### SOURCE DOCUMENT
BEGIN

The creation of a formal physician subgroup is critical to the success of a physician-
hospital organization, says a new national report on PHOs, and it doesn't hurt to throw a little money physicians' way, either.
The 103-page report is the result of a 10-month study of PHOs underwritten by the American Medical Association and state medical societies from Illinois, Indiana and Michigan. PHO Services, a Crystal Lake, Ill.-based consulting firm, conducted the study on behalf of the sponsors.
The sponsors released the report on June 20. MODERN HEALTHCARE disclosed the existence of the ongoing project last fall (Nov. 29, 1993, p. 44).
Physician-hospital organizations are newly created legal entities put together by a hospital and a group of physicians to jointly pursue contracts with third-party payers and employers. It's not known how many PHOs are in operation, but most experts agree that the development of PHOs is accelerating because of pressure from payers to negotiate with providers for a full range of medical care. The pace also is accelerating because of hospitals' desire to corral as many physicians as possible under the same corporate umbrella in preparation for reform.
In addition to a telephone survey of about 40 PHOs, the project researchers conducted case studies of eight PHOs in cities across the country (See map).
Physician component.The case studies found that the PHO sponsors felt that the existence of a formal physician component, or subgroup, of the PHO was essential to the PHO's success. The subgroups often are referred to as physician organizations, or POs for short. Six of the eight PHOs examined had PO components.
"Repeatedly, in discussions with physician and hospital representatives of PHOs that had a PO, the point was made as to the essential role played by the PO in all phases of PHO planning, development, operations and policymaking," the researchers said.

END

### EXTRACTED DATA
BEGIN

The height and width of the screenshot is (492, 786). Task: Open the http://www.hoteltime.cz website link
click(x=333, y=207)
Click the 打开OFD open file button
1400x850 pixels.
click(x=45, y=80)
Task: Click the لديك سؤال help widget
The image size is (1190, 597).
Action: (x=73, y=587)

END
BEGIN

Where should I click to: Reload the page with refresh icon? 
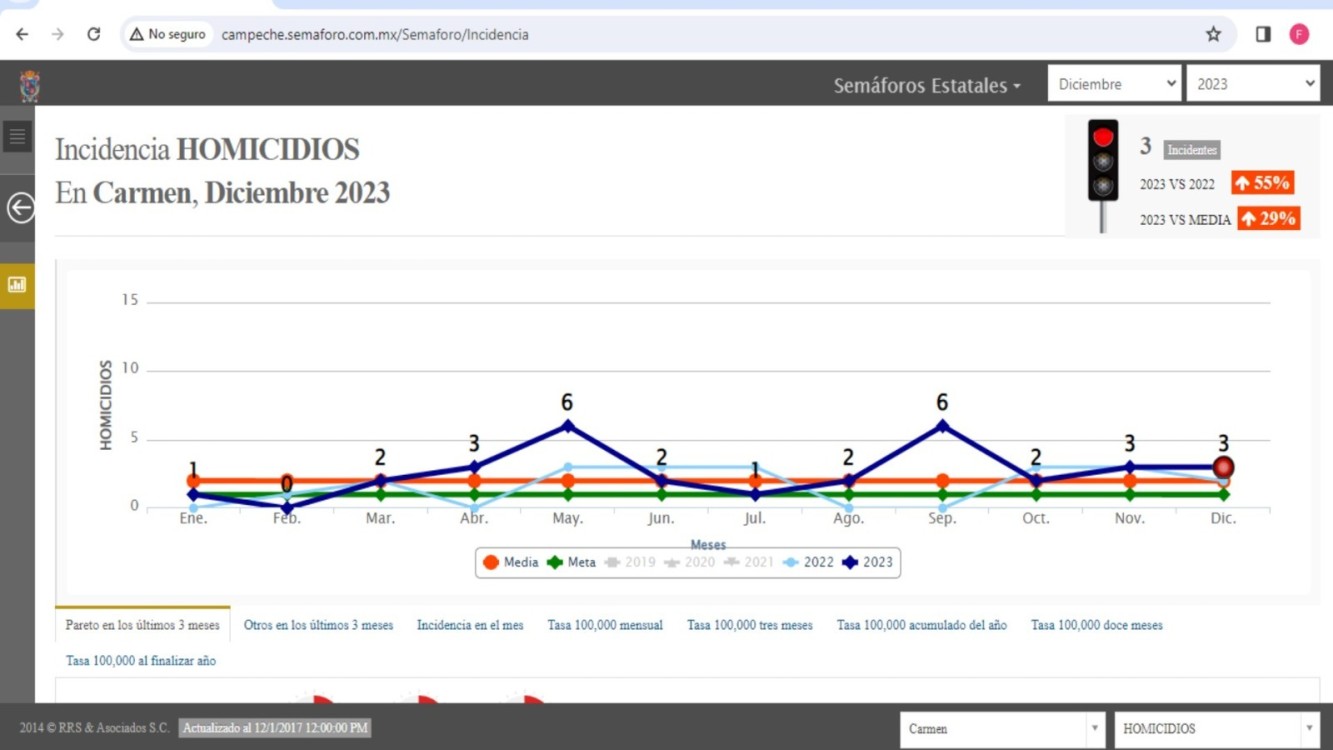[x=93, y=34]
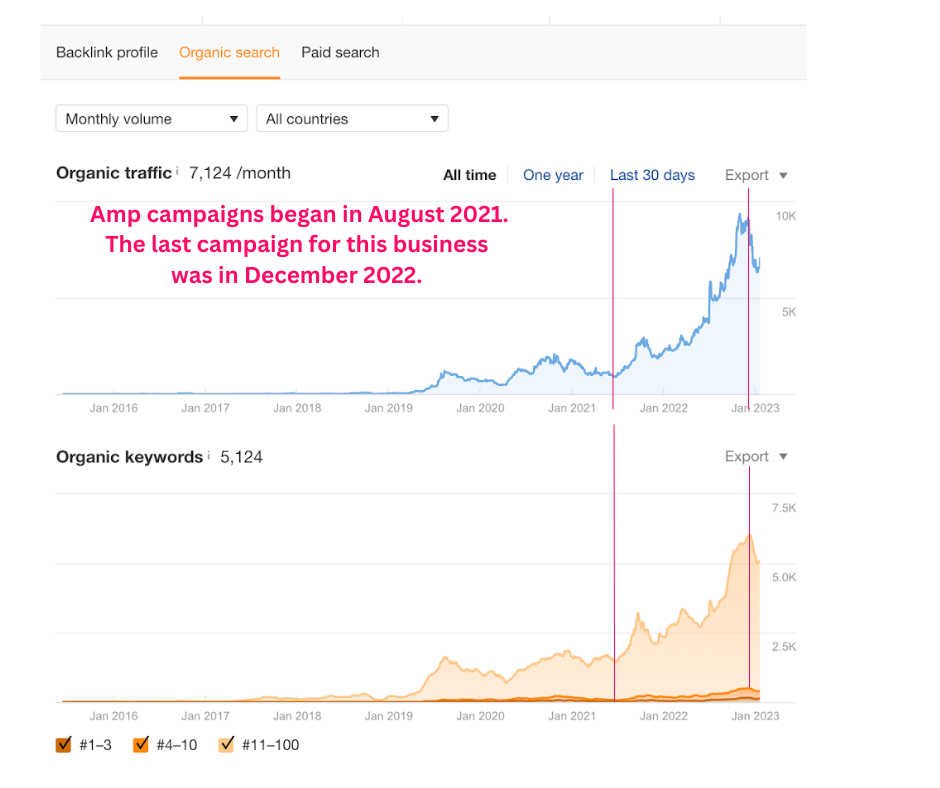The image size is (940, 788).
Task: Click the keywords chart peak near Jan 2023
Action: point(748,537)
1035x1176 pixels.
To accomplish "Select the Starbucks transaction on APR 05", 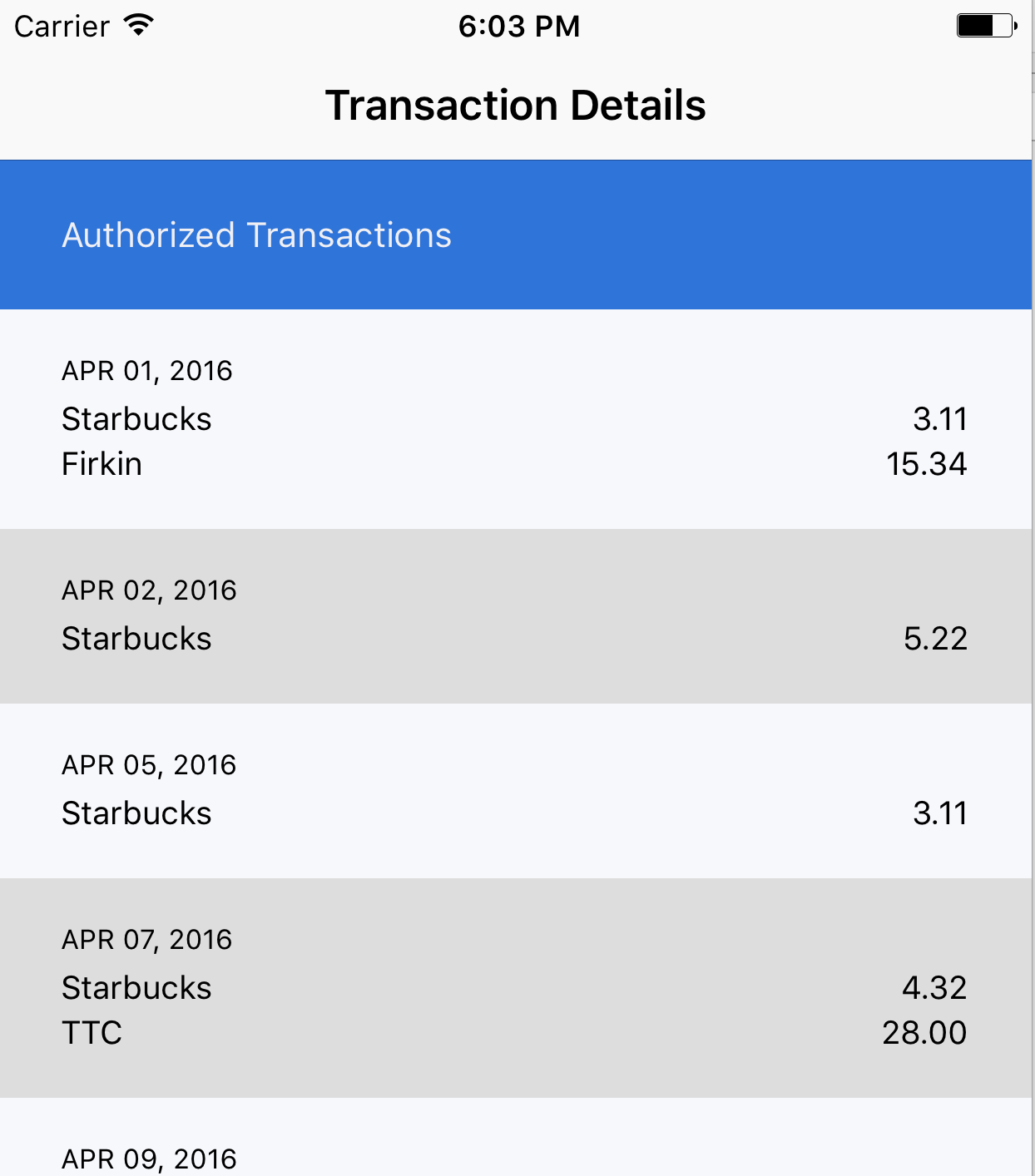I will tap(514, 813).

END
BEGIN

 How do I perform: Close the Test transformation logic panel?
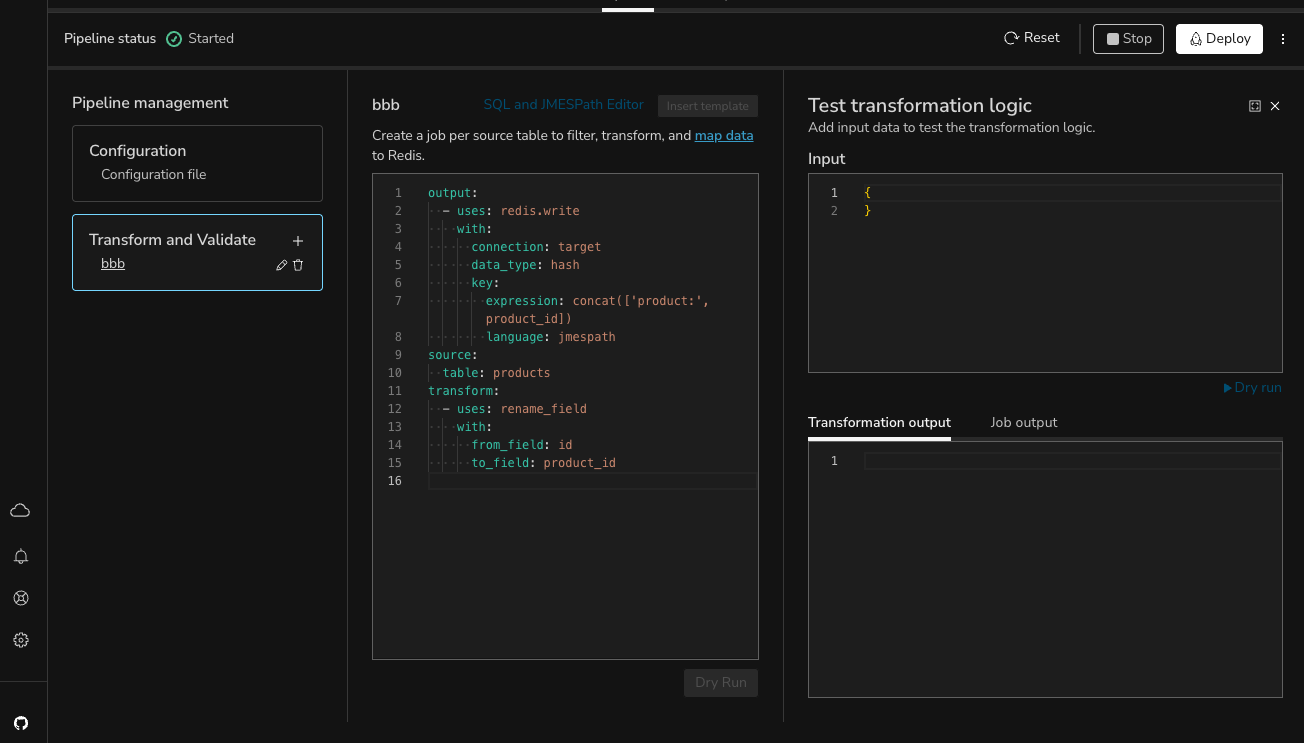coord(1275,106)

END

### WHAT YOU WILL DO
[a] Summarize the article on physician-hospital organizations in two sentences.
[b] Continue the article on physician-hospital organizations from the end of its last paragraph.

### PER-TASK ANSWERS
[a] A national report on physician-hospital organizations, based on a 10-month study sponsored by the American Medical Association and the Illinois, Indiana and Michigan state medical societies, says that a formal physician subgroup is critical to a PHO's success. The researchers surveyed about 40 PHOs by telephone and studied eight in depth, and six of those eight had such a subgroup, which sponsors described as essential to planning, development, operations and policymaking.

[b]
Many of the PHO executives interviewed by the researchers said POs served an important role specifically in the following areas:
Unifying the physicians.
Providing a structure and process for information sharing and policymaking.
Fostering physician consensus-building and decisionmaking.
Presenting a unified front in discussions with hospital representatives.
Enhancing the ability of the PHO to negotiate with payers.
All that's great as long as hospital sponsors get the right physicians, and the report suggests that hospitals are more than willing to open up their wallets to make sure that happens.
The researchers found that all of the eight PHOs examined were structured as 50-50 joint ventures between the hospital and the physicians. However, in none of the cases did the physicians initially contribute 50% of the PHO's start-up costs and capital needs.
"Although the specific details varied from PHO to PHO, in each there was some loan, letter of credit or other arrangement by which physicians could pay back their share of the initial capitalization over time," they said.
Expenses. The initial expenses associated with creating a PHO primarily were spent on consulting and legal fees, and those costs ranged from $50,000 to $150,000, the report said.
The two major expenses facing the PHOs were the development of an information/claims processing system and the ongoing expense of maintaining a PHO administrative staff. Those expenses varied widely by the PHOs in the report. One PHO, for example, invested nearly $1.8 million in an information/claims processing system.
Also noted in the report was hospitals' continued generosity in paying PHO physicians.
The researchers found that most of the PHOs paid their physicians on a fee-for-service basis no matter what type of payment arrangement the PHO had with a payer.
Fee-for-service payments typically were based on a fee schedule, and payments had portions withheld for PHO expenses.
"Currently, if physicians are `at risk' in PHO arrangements, it is typically through the use of withholds," the researchers said. "However, most PHO representatives were not completely satisfied with withholds and agreed that, over time, mechanisms will be implemented to provide individual-based physician incentives."
Hospitals, meanwhile, were paid in a variety of ways by their PHOs. The methods included per-diem payments, payments based on DRGs and capitated payments.
"Although per-diems were the most frequently used hospital payment mechanism, most of the PHO representatives indicated that, as with physicians, hospitals would be accepting more and more risk over time, first through case-payment rates and eventually through fixed, per-member, per-month payment," the report said.